We used a regional structural data set to reconstruct modern outcrops to their relative Devonian positions (e.g., Tschanz and Pampeyan, 1970; Bartley et al., 1988; Jayko, 1990; Ackman, 1991; Taylor et al., 1994, 2000; Switzer, 1996; Chamberlain, 1999; Bidgoli, 2005; Bidgoli and Taylor, 2008) using a Python-based geographic information system script developed by Sheffield (2011). This script generates new x-y values for localities within fault-bound polygons according to direction and magnitude of fault offset (Fig. 6) (Tschanz and Pampeyan, 1970; Liggett and Ehrenspeck, 1974; Ekren et al., 1976; Taylor and Bartley, 1992; Taylor et al., 1994, 2000).

Recognition of the outer rim fault is important for making reasonable size estimates of crater diameter (Turtle et al., 2005). We indirectly identified the outer rim fault by facies and thickness patterns of syn-impact and post-impact sediments, providing the means to estimate transient and apparent crater diameter. Direct evidence of syn-impact faulting within the Alamo crater was difficult to discern because of the patchy distribution of localities and the overprint of post-impact tectonic events. Several factors (i.e., impactor angle, velocity, target rock rheology) could have affected the final diameter and symmetry of the Alamo crater, but are unknown and are not considered here.

Depositional Environments

We grouped 18 facies into 7 depositional environments ranging from peritidal to deep subtidal, based on lithology, sedimentary structures, paleontology, field associations, and previous interpretations of similar facies (Table 1). These depositional environments and their stacking patterns are used to infer changes in accommodation along the platform, and to recognize sequence stratigraphic surfaces, systems tracts, and depositional sequences.

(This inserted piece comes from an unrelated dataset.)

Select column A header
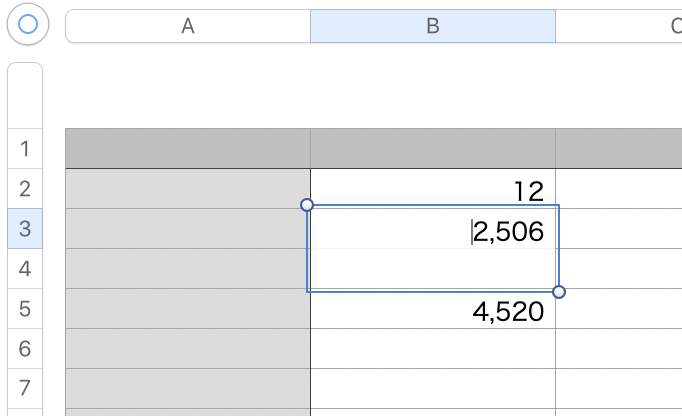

Two facies comprise the peritidal environment. Laminated dolomitic mudstone (Fig. 7A) is interpreted to represent a wave-agitated, hypersaline depositional environment with occasional subaerial exposure, such as a tidal-flat setting, given its suite of sedimentary structures. Fenestral lime or dolomitic mudstone (Fig. 7B) is interpreted as peritidal due to the presence of planar laminae, chert nodules, and fenestrae (cf. Mazzullo and Birdwell, 1989).

Two facies compose the shoreface environment. Quartzarenite (Fig. 7C) is interpreted to represent an upper shoreface, marginal-marine setting, indicated by the presence of planar laminations, low-angle cross-bedding, Taenidium burrows, and stratigraphic relationship between peritidal and subtidal facies. Previous studies in the Guilmette Formation interpreted this facies as either peritidal or subtidal (Estes-Jackson, 1996; LaMaskin and Elrick, 1997); however, a shoreface environment is not recognized within those depositional models. Estes-Jackson (1996) described six distinct types of quartzarenite in the Pahranagat Range, distinguished by different sedimentary structures and the presence or absence of burrows. All quartzarenite deposits examined in this study fit within a shoreface environment, eliminating the need for numerous, more specific facies types. Siltstone and/or silty mudstone (Fig. 7D) is interpreted as a lower shoreface, marginal-marine setting based on the presence of Taenidium and Teichichnus burrows, low-angle cross-bedding, planar laminae, and stratigraphic relationship to the quartzarenite facies. LaMaskin and Elrick (1997) described this facies as a tidal-flat setting; a shoreface environment was not included within their depositional model and may explain the discrepancy between depositional interpretations.

Two facies represent the channel environment. Lithic-dominated breccia or conglomerate (Fig. 7E) is interpreted as a high-energy marine bypass channel, supported by a channel morphology, imbricated clasts, and erosional base. Bioclastic-dominated breccia or conglomerate (Fig. 7F) is often found directly atop the lithic-dominated breccia or conglomerate and is also interpreted as a high-energy marine bypass channel. A channel morphology is apparent at two stratigraphic sections that are off the transect lines (HE1 and HE1.5; Table A1 in the Supplemental File [see footnote 1]).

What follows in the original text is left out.